2) The production of human haemoglobin in the blood of transgenic pigs for isolation and treatment of trauma patients is one of the interesting applications being studied. The production of Protein C, in-activator of certain human coagulation factors Va and VIIIa in the milk of pigs has been studied. It has been found that the mammary epithelial cells of the pigs are capable of making the coagulation factors VIII and IX biologically active due to post-translational modifications.
3) The transgenic pigs can be used as better models for different diseases such as Retinitis pigmentosa, cardiovascular diseases: Fat-1, Diabetes, Alzheimer’s disease, cystic fibrosis, Huntington’s disease by the introduction of different mutations in the genes involved in the pathophysiology of the diseases.

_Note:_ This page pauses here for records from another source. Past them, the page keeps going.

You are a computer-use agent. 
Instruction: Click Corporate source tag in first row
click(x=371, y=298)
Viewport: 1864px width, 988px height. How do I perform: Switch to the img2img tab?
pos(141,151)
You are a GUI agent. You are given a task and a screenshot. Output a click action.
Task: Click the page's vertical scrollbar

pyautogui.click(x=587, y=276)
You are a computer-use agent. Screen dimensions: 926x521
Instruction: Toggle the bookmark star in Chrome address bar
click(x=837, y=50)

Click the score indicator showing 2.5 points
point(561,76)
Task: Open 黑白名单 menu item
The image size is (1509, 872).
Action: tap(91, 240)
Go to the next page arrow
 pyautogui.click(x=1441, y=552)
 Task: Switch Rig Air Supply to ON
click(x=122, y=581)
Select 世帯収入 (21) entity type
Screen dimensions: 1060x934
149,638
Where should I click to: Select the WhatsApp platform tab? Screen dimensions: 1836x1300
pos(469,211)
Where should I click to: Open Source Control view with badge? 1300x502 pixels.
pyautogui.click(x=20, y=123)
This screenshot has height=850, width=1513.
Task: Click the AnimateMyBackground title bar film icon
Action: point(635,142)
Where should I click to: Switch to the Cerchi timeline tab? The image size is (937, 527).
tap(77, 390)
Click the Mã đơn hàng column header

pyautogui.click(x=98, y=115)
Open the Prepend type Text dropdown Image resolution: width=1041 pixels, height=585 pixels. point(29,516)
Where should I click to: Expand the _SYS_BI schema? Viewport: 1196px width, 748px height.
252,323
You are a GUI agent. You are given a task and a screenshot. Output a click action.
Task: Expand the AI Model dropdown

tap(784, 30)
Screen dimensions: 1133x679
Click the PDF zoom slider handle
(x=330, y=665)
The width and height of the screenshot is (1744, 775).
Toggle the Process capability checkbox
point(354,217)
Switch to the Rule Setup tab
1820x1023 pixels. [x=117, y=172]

4) The transgenic pigs can be used for cell tracking with the introduction of genes expressing different fluorescent proteins into the pigs. The stem cells expressing fluorescent proteins isolated from these transgenic pigs can be used as molecular markers for the tracking of various biological mechanisms.
5) Production of human and pig hybrid organs is a very interesting application that needs further in-depth study. The production of human hepatocytes in transgenic pigs to help in the transplantation of the regenerated human hepatocytes to patients of liver failure from the transgenic pigs shows great promise.
6) Transgenic porcine livers expressing albumin gene are being studied for use as bio-artificial liver support system as a bridge to human liver transplantation.
Transgenic pigs also have application in agriculture in the production and growth of pigs whose meat are safe environmentally, lean and healthier for human consumption by the introduction of different genes expressing growth hormones and to reduce pollution by alteration in the composition of the carcass.
The in-depth study of genetically modified pigs has met with remarkable advancement in biotechnology and can be utilised for various therapeutic applications in near future for the benefit of mankind and community.